Arrangements have the additional appealing property that they can be shared not only within a dataflow, but across dataflows.

Imagine we want to build and maintain a relatively large and continually changing collection. But we want to do this in a way that allows an arbitrary number of subsequent queries to access the collection at almost no additional cost.

The following example demonstrates going from an interactive input session (input) to an arrangement (trace) returned from the dataflow and available for use by others.

extern crate timely;
extern crate differential_dataflow;

use differential_dataflow::operators::JoinCore;
use differential_dataflow::operators::arrange::ArrangeByKey;

fn main() {

    // define a new timely dataflow computation.
    timely::execute_from_args(::std::env::args(), move |worker| {

        let mut knows = differential_dataflow::input::InputSession::new();

        // Input and arrange a dynamic collection.
        let mut trace = worker.dataflow(|scope| {

            let knows = knows.to_collection(scope);
            let knows = knows.arrange_by_key();

            // Return the `.trace` field of the arrangement`.
            knows.trace

        });

        // to help with type inference ...
        knows.update_at((0,0), 0usize, 1isize);
    });
}

This example arranges the knows collection as before, but rather than use the arrangement it returns the .trace field of the arrangement. We can use this field to re-introduce the arrangement into other dataflows.

For example, let's imagine we want to construct many new dataflows each of which create a query set, which they then use to read out part of the knows collection.

    for round in 1 .. 1_000 {

        worker.dataflow(|scope| {

            // Round-specific query set.
            let query =
            (round .. round + 3)
                .to_stream(scope)
                .map(move |x| (x, round, 1))
                .as_collection();

            // Import arrangement, extract keys from `query`.
            trace
                .import(scope)
                .semijoin(&query)
                .consolidate()
                .inspect(move |x| println!("{:?}\t{:?}", timer.elapsed(), x))
                .probe_with(&mut probe);

        });

        // Change the collection a bit.
        input.remove((round, round));
        input.advance_to(round + 1);
        input.flush();

        // Run until all computations are current.
        while probe.less_than(input.time()) {
            worker.step();
        }

    }

The crucial line above is the line

            trace
                .import(scope)

which takes the trace and brings it in to the dataflow as an arrangement.
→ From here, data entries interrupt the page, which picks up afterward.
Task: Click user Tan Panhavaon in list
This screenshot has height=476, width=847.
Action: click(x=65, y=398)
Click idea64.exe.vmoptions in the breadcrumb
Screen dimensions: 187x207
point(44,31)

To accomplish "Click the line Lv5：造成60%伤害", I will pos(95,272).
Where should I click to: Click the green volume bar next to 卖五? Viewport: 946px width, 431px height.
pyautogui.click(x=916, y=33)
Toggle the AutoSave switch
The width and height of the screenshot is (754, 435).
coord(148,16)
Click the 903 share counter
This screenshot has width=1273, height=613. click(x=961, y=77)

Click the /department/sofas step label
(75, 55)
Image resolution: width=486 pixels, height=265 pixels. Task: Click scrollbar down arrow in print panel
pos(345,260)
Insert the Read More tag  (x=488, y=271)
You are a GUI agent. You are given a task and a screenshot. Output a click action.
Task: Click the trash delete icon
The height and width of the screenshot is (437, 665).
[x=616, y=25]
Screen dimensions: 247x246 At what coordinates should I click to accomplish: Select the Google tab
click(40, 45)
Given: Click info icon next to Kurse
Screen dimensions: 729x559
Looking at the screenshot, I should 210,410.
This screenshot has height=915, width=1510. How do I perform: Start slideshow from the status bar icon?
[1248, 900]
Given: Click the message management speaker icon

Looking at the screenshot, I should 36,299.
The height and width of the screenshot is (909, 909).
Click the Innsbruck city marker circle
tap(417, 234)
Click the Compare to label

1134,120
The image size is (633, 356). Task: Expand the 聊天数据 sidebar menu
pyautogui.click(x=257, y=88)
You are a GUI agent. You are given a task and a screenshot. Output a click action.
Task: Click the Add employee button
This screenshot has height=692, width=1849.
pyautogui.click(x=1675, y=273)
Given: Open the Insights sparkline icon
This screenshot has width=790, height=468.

It is now ready to be used in operations like semijoin that can exploit pre-arranged data.

Where in other stream processing systems such a computation might maintain one thousand independent indices each containing independent (but identical) copies of knows, here we are able to support all of these uses with a single arrangement.

Great responsibility

When we extract a trace from an arrangement, we acquire the ability to replay the arrangement in any new scope. With that great power comes great responsibility. As long as we simply hold the trace, we prevent the system from compacting and efficiently managing its representation.

A TraceHandle (the type of trace) has two important methods. Their names are not great, and subject to change in the future. Their idioms may also change as more information flows in about users and use cases.

  1. set_logical_compaction(frontier). This method informs trace that it will no longer be called upon to handle queries for times not in advance of frontier, a set of timestamps. This gives the arrangement permission to coalesce otherwise indistinguishable timestamps, which it will start to do once all handles have advanced.

  2. set_physical_compaction(frontier). This method unblocks the merging of physical batches. It is very rare that a user wants to do anything with this other than call trace.set_physical_compaction(&[]), which unblocks all merging. Certain operators, namely join, do need to carefully manipulate this method.